Wij hadden dit eigenlijk verwacht van Evert Cornelis, die Donderdagavond de Suite in d-groot speelde. Hij had de Gavotte even levend kunnen maken, even boeiend, even interessant als een Scherzo van Bruckner. Waarom koos hij den gewonen stijl? Zoo wordt Bach de eenheid zonder verscheidenheid, het tegendeel van wat men ons als kenmerk van schoonheid doceert. Het eenige wat in dien nieuwen stijl nog een weinig zou passen is de voordracht der Aria. Deze is ook spontaan toegejuicht. Zij was ook de eenige, welke het kleurlooze geheel, dat de dirigenten niet schijnen te willen ontwijken bij Bach, even en verkwikkend brak.
Dan zou men ook kunnen vergen, dat Mozart gedramatiseerd werd.

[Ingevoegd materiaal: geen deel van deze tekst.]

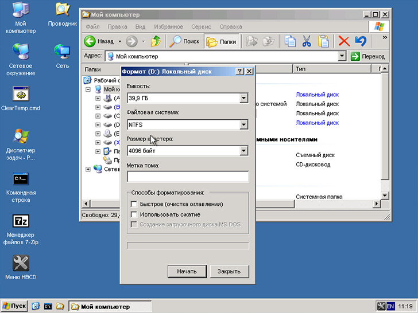Open the Task Manager desktop icon
The image size is (418, 313).
21,136
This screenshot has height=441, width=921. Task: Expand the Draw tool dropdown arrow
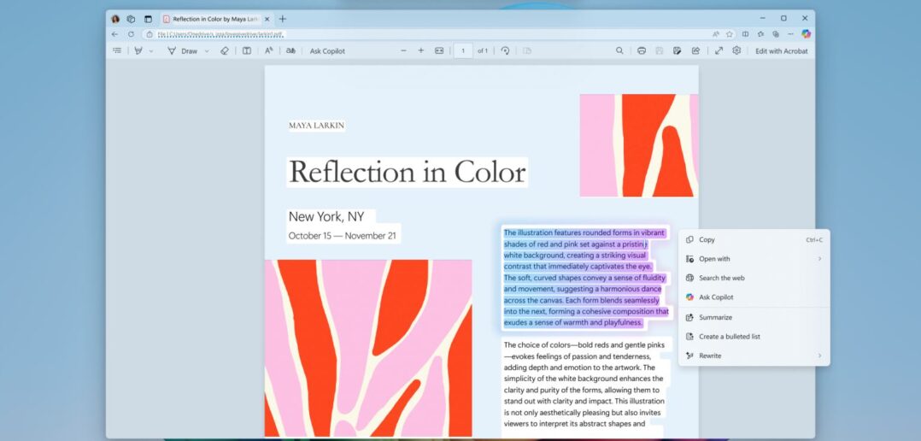pyautogui.click(x=207, y=51)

Mozart, de componist der onsterfelijk levensvolle opera's, Mozart, de componist der hartstochtelijke, gemouvementeerde harmoniek, Mozart, die talrijke verbindingspunten geeft met het Hongaarsche, gepassioneerde rythme en hunne sidderende melodie! Waarom Mozart altijd minutieus, ijl, in den zin van spichtig, waarom onbezield, methodisch en, ondanks alle spichtigheid, zwaar en onbeweeglijk? Mozart, op wien Wagner niet schroomde zijn beroemd rubato toe te passen!

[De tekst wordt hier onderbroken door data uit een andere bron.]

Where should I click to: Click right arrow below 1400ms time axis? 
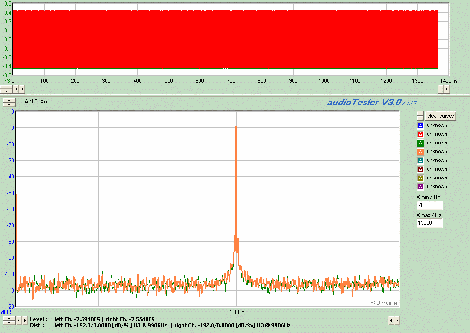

Maar tot welke consequenties zou dat kunnen voeren! Die opstormende toonladders der bassen, uit het inleidingsadagio (gelijk men het effect ook vindt bij Beethoven, de Zevende o.a.), zou geïntoneerd kunnen worden door een dirigent met misschien te veel phantasie, gelijk de kreunende onstuimigheid der bassen uit 't eerste deel van Mahler's Derde. Wat doet 't er toe? Het is immers niet onmogelijk, dat Mozart iets analoogs voorzweefde? Laten sommige stukken aanvankelijk verliezen aan rust, behaaglijkheid, gelijkmatigheid (men wende er wel aan als de toon rank bleef en melodieus) hoe zouden daarentegen stukken als het Trio winnen door een ontroerende, instinctieve intonatie! Of het donker-zangerige Andante met zijn fel-dramatische tegenstelling.

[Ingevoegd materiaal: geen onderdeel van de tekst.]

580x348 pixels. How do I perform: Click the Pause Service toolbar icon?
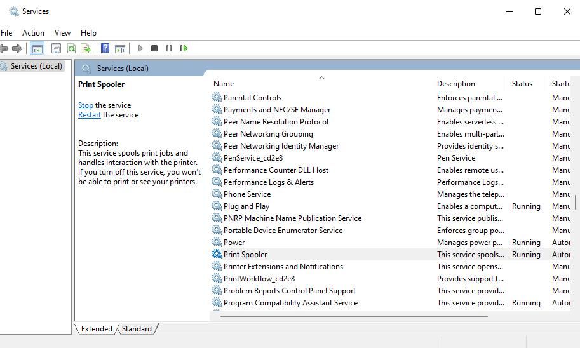[169, 48]
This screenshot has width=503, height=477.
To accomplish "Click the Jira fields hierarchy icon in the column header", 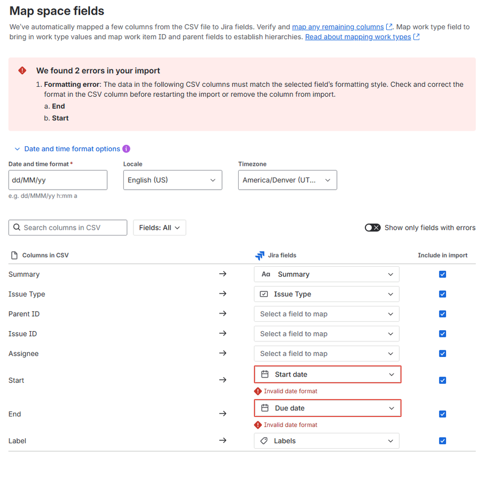I will click(260, 255).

Belooft ons Evert Cornelis meer voor dezen winter (wij bedoelen den inhoud der programma's) dan 't vorig jaar? De symphonie van Franck is een gelukkige reprise. Dit werk verblijdt altijd en evenzeer wegens zijne doorzonde instrumentatie, 't zij schel lichtend uit de magnifieke trompetten en bazuinen, 't zij omfloerst door de diepe, warme schaduw van Franck's buitengewoon origineele houtblazers-tinten, als door de meesterschap der compositie en den rijkdom der vinding.
De symphonie had een belangrijk succes.